Just throwing in some notes here, including names and terms for searching: Joshua Bach - Language of Thought https://youtu.be/LgwjcqhkOA4 Ben Goerzel - Predicate Logic One good talk with him: https://youtu.be/MVWzwIg4Adw - I like that he wants to combine the LLMs and deep learning models in general with databases and logic processors. John Vervaeke - Predictive Processing - Relevance Realization - One of the best talks I found: https://youtu.be/A-_RdKiDbz4 - though, I don't necessarily share his values, concerns, and predictions. But he gives us a lot of tips what we should try.
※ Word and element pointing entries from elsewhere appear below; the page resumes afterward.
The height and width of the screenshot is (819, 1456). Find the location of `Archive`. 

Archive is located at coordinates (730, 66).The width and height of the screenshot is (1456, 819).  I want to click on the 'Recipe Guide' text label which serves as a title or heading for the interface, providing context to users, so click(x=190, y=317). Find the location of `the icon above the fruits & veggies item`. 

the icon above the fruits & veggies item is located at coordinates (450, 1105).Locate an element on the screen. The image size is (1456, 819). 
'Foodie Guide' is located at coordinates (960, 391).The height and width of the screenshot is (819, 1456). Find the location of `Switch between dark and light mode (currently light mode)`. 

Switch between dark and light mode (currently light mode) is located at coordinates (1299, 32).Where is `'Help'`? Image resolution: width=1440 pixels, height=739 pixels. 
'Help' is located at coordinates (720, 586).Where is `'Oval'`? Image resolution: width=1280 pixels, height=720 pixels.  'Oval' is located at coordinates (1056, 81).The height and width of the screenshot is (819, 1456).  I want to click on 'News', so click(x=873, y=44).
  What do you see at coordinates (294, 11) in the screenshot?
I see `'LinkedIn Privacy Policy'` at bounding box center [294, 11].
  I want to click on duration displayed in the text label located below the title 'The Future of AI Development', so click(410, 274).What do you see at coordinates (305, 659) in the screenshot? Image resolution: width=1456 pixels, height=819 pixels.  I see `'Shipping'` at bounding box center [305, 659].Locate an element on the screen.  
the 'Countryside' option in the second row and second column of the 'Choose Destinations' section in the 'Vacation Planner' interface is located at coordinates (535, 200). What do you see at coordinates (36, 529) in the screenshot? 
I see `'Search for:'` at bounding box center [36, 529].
Here something similar with his former student: https://youtu.be/zPrAlbMu4LU - Chalmers is also interesting, but I forget what he was talking about: https://youtu.be/T7aIxncLuWk - RHLF explanation: https://youtu.be/PBH2nImUM5c - different roles of a model, modelling different people - David Shapiro about building Westworld and humanoid robots, without strong judgments, weighting different arguments: https://youtu.be/Q1IntjPdW64 - A older video with David Silver about Alpha Go and it's descendants points out how useful a system that has learned how to learn can be for any problem: https://youtu.be/uPUEq8d73JI
>>22318 Thanks Anon!
>(Apparently) a highly-rated Alpaca LoRa 7B model https://huggingface.co/chainyo/alpaca-lora-7b >=== -minor edit
Edited last time by Chobitsu on 05/04/2023 (Thu) 23:37:43.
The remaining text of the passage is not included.